The challenges presented to today’s marketers by the ever changing world of advertising are significant. Marketers must wrestle with topics that include developing the algorithms that enable strong programmatic and location-based buying as well as management of brands so that the brand image doesn’t become diminished due to non-strategic native advertising. This is compounded further by the increased time and attention that is required by the marketers who are handling this increasingly complex set of tasks.

However, given the great fit between millennials and these new marketing tactics—and consumers’ propensity to reward the brands that utilize them—the opportunities are strong for advertisers to embrace new marketing to reach, engage and persuade this important group of beauty product consumers.

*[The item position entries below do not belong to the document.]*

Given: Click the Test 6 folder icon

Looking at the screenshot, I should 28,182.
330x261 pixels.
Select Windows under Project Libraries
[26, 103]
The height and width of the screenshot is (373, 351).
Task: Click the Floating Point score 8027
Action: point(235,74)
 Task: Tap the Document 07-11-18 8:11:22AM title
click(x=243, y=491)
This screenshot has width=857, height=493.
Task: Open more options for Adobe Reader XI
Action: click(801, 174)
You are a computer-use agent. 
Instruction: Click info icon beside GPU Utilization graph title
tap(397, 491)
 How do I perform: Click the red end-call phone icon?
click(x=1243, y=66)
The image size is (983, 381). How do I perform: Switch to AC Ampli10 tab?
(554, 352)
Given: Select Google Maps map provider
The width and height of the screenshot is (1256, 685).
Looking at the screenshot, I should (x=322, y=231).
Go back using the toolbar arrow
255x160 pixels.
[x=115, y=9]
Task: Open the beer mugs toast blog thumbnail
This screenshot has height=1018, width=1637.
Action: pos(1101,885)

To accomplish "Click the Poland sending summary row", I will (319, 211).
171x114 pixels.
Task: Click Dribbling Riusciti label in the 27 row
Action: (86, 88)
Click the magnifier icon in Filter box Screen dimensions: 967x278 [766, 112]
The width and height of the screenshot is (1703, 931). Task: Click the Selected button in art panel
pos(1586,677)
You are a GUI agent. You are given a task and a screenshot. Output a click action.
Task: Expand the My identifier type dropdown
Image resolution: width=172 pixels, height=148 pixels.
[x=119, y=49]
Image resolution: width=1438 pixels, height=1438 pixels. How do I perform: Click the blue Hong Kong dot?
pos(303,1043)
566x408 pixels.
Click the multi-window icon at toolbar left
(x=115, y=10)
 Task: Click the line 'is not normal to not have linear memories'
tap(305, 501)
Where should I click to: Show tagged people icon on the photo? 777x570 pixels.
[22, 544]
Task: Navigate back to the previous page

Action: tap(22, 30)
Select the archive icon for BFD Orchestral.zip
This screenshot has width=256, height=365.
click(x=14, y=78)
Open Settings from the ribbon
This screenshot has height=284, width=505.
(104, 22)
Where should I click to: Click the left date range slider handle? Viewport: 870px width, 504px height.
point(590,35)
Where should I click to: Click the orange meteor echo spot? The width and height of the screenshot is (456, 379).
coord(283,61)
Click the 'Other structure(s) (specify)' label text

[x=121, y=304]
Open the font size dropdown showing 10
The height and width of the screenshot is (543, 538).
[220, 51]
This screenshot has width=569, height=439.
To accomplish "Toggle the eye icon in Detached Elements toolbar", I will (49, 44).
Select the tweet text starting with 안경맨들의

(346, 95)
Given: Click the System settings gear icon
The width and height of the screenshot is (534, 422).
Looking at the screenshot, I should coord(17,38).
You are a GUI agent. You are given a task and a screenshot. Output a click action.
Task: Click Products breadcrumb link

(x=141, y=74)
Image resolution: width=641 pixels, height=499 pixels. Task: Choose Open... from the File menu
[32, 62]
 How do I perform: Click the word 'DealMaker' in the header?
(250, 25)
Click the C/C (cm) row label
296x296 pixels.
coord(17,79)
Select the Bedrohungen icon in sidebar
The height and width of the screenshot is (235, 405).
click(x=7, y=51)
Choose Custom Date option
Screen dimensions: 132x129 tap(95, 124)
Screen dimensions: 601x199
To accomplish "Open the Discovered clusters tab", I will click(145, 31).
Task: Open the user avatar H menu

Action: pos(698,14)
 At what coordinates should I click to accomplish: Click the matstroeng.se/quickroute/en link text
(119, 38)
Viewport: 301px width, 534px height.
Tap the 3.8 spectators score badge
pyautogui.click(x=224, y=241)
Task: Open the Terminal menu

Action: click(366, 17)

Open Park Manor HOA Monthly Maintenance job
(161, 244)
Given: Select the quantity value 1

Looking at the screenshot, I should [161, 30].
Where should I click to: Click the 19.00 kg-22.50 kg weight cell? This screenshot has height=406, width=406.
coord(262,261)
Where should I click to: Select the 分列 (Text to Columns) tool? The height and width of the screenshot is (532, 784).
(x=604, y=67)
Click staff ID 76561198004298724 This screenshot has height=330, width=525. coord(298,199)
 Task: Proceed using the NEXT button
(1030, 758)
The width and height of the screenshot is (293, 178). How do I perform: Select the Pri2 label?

Jeri Smith is President/CEO of Communicus, a research-based advertising consultancy that specializes in isolating the impact of advertising and integrated communications campaigns on brands. Smith has focused her career on helping clients more intimately understand how their advertising is working, having spent over 20 years at Communicus and another 15 years at DDB, leading Consumer Research, Planning and Marketing Information Services units.